Schon kleine Kinder werfen unterschiedliche Dinge auf- und gegeneinander, um so etwas über die Eigenschaften der Gegenstände zu lernen. Teilchenbeschleuniger nutzen diese Herangehensweise zur kontrollierten Untersuchung der kleinsten Bausteine der uns umgebenden Materie. So beschoss der neuseeländische Physiker Ernest Rutherford bereits Anfang des 20. Jahrhunderts Goldfolien mit Alpha-Teilchen. Aufgrund der Streueigenschaften der Alpha-Strahlung schloss er auf die Struktur des Streuzentrums und fand heraus, dass sich die Masse eines Atoms auf einen kleinen Raum – den Atomkern – konzentriert. Etwa 100 Jahre später kollidieren im Rahmen des bislang größten Experiments der modernen Wissenschaft am Kernforschungszentrum CERN hochenergetische Protonen miteinander, was schließlich zur Entdeckung des sagenumwobenen Higgs-Teilchens geführt hat.

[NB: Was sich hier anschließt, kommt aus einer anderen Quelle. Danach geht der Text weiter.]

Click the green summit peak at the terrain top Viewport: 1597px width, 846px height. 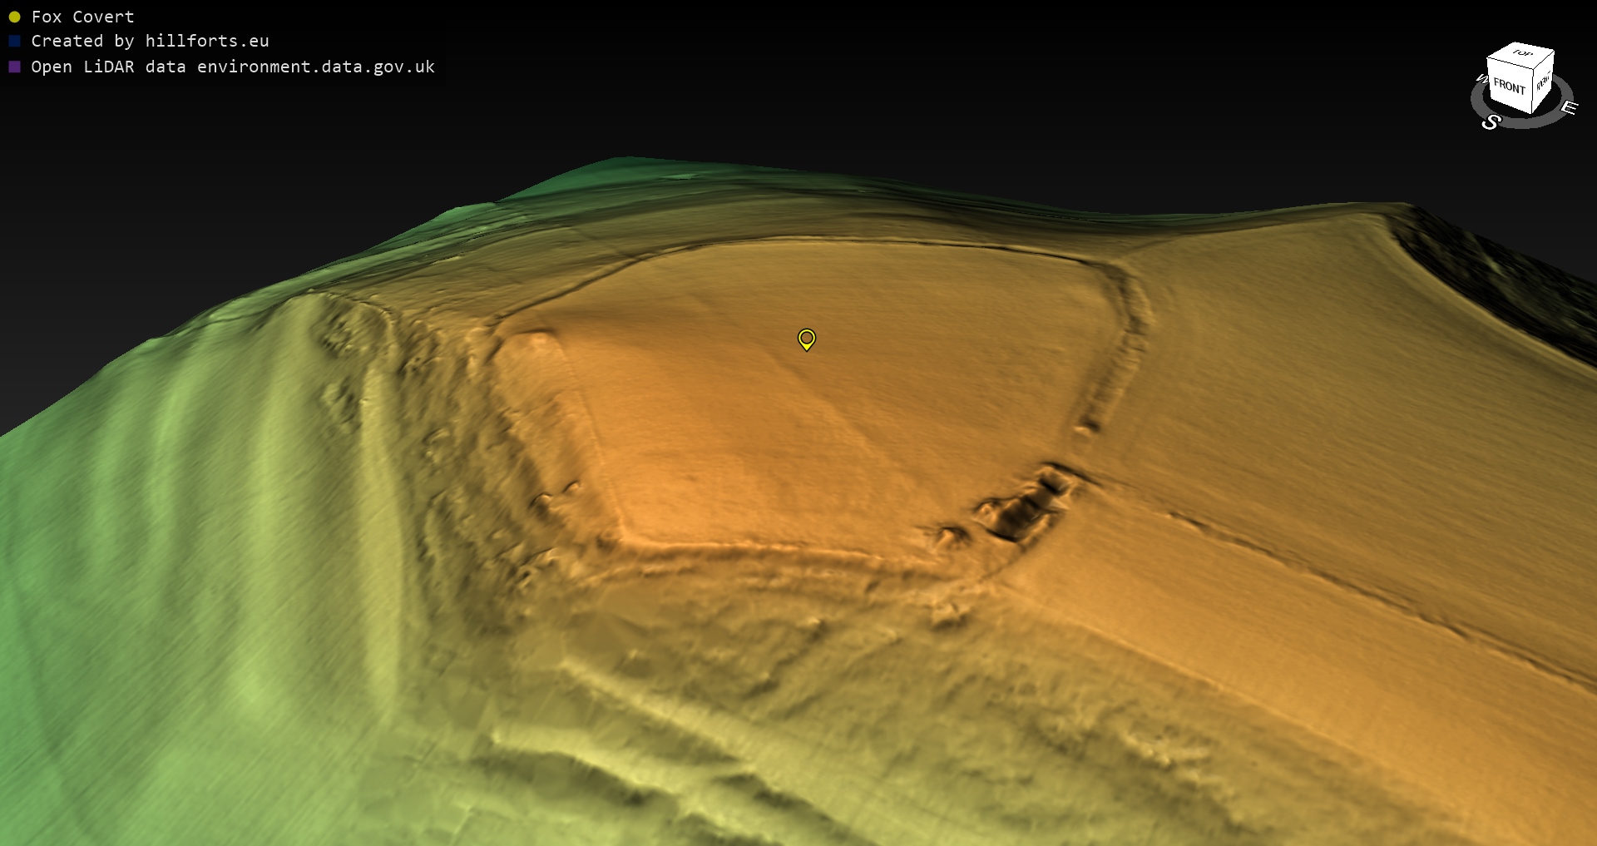[x=620, y=163]
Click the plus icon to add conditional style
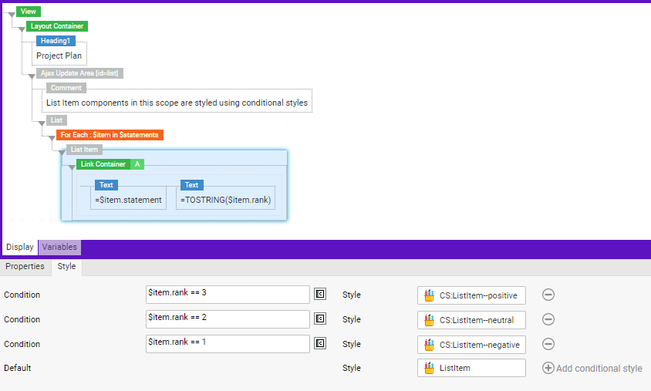This screenshot has width=651, height=391. (548, 369)
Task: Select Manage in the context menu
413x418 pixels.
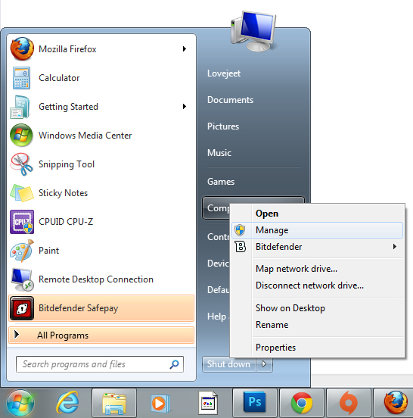Action: point(317,230)
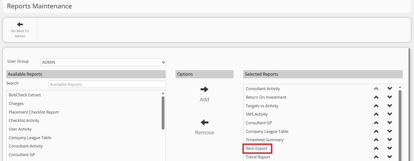Screen dimensions: 414x161
Task: Move Return On Investment up one position
Action: click(x=376, y=97)
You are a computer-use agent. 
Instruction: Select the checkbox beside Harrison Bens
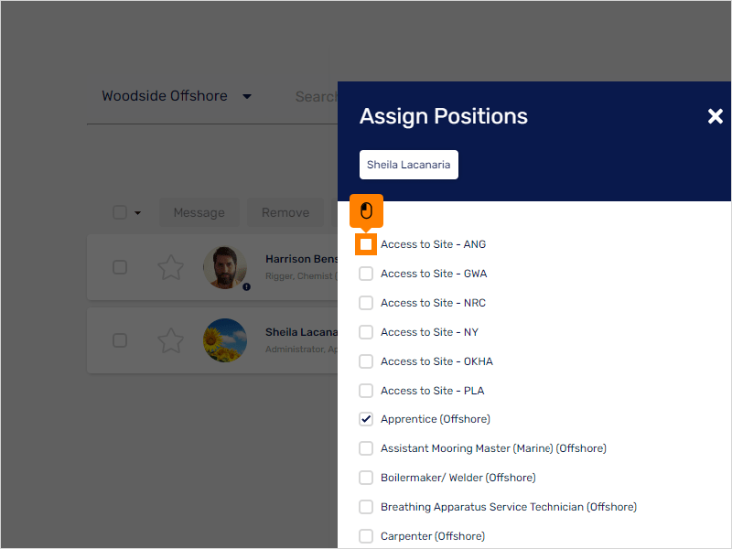(120, 267)
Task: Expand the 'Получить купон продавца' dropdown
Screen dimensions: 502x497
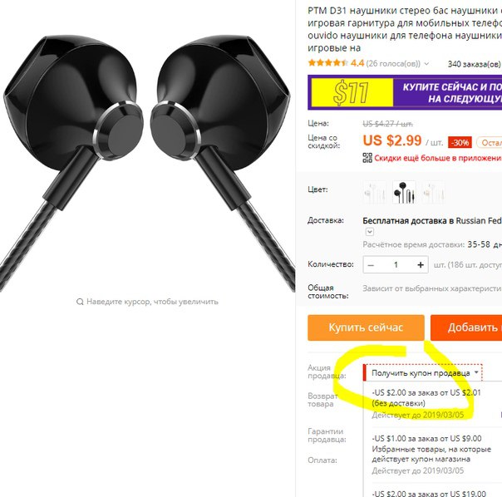Action: 423,373
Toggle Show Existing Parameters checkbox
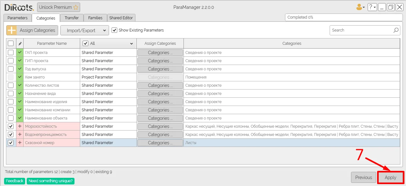The height and width of the screenshot is (186, 406). pos(115,30)
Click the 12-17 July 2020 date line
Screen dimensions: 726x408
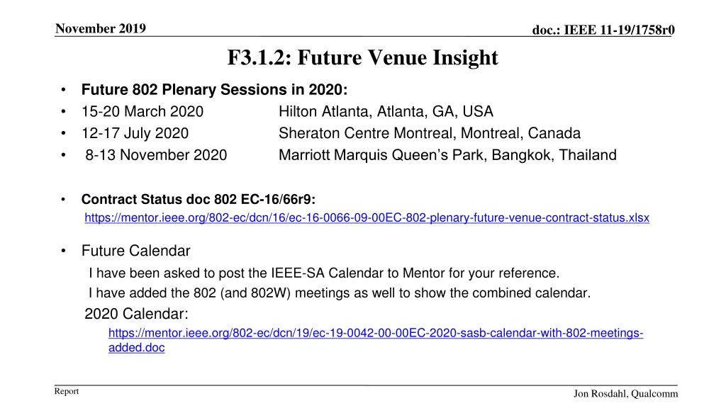click(135, 133)
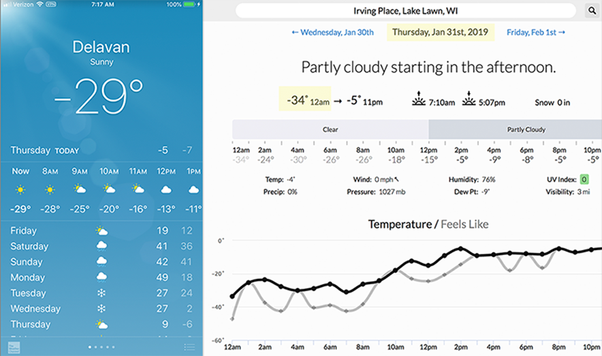602x356 pixels.
Task: Open The Weather Channel logo icon
Action: pos(14,346)

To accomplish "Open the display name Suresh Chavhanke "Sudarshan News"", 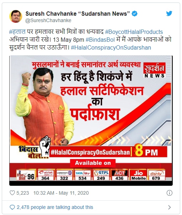I will [x=78, y=14].
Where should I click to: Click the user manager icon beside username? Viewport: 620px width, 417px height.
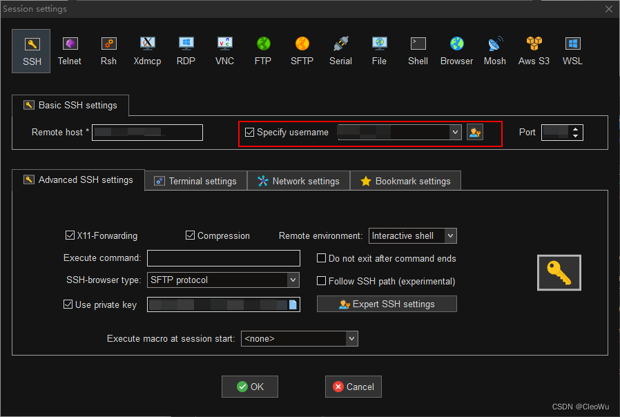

Aufgrund der enormen Teilchenanzahl waren bislang allerdings Verfahren und Methoden zur Nutzung solcher Kollisionsexperimente für die Festkörperphysik unbekannt, obwohl unsere modernen Technologien wesentlich davon abhängen, die strukturellen und elektronischen Eigenschaften von Festkörpern zu verstehen. Gleichwohl kann in einem Festkörper die komplexe Wechselwirkung von Billionen über Billionen von Teilchen auf einzelne Objekte reduziert werden, sogenannte Quasiteilchen.
Einem Team von Physikern um Prof. Dr. Rupert Huber (Universität Regensburg) und Prof. Dr. Mackillo Kira (Philipps-Universität Marburg) ist es nun in Kooperation mit Kollegen aus dem kalifornischen Santa Barbara gelungen, solche Quasiteilchen gezielt miteinander zu kollidieren. Dazu mussten die Forscher extrem schnell vorgehen, denn die Quasiteilchen existieren nur für einen winzigen Augenblick, etwa 10 Femtosekunden lang (1 Femtosekunde = 10 15 s), ehe sie durch Stöße mit umliegenden Elektronen unkontrolliert gestört werden und zerfallen.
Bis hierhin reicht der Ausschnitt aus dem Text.